Git from scratch: what it is, why it exists, and how to make your first commit

Git is a mental model before it's a list of commands you memorize. This guide covers everything from the why to your first commit, assuming zero prior knowledge.

Git from scratch: what it is, why it exists, and how to make your first commit

The first day I touched Git was at a bootcamp. The instructor wrote git add . && git commit -m "first commit" && git push on the whiteboard and said, “do this every time you finish something.” I did it for three months without understanding what any of those words meant. Until one day I accidentally deleted the folder with the final project.

There was no copy. There had been no git push. I had run git init and nothing else.

That day I understood the problem Git solves. But it took me two more years to understand the mental model underneath it. This post is what I wish I had read that first week.

The six headaches you have (and Git takes them away)
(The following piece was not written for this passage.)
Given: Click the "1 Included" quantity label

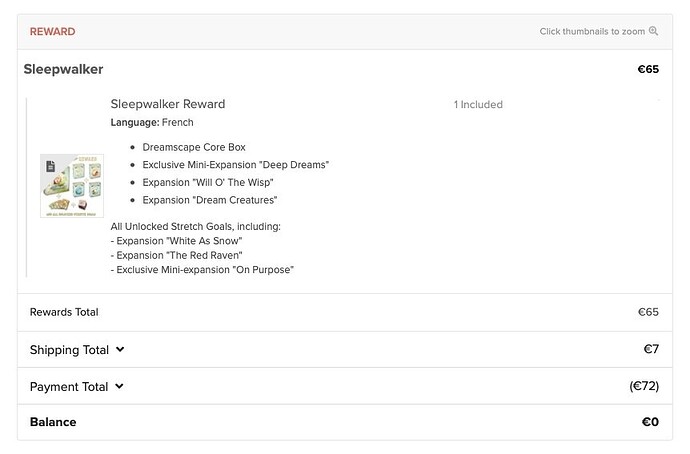Looking at the screenshot, I should (x=478, y=105).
Before I tell you what Git is, you need to know what problems it solves. If you’ve never worked with version control, you’ve probably suffered through several of these without putting a name to them:

  1. You break something that worked and can’t go back. You modify three files to fix a bug, the bug gets fixed but now login doesn’t work. You don’t know what you touched. There’s no global Ctrl+Z for an entire project.

  2. You don’t know what changed since yesterday. The code worked on Friday. Not on Monday. Someone touched something, but your team’s commits say “fix” and “update” and there’s no way to know what happened.

  3. You and a teammate edited the same file at the same time. You both see changes that don’t line up. One overwrites the other. Whoever saves second loses their work. If you’ve ever had login-final.js, login-final-v2.js, and login-final-THIS-ONE.js in your folder, you know what I’m talking about.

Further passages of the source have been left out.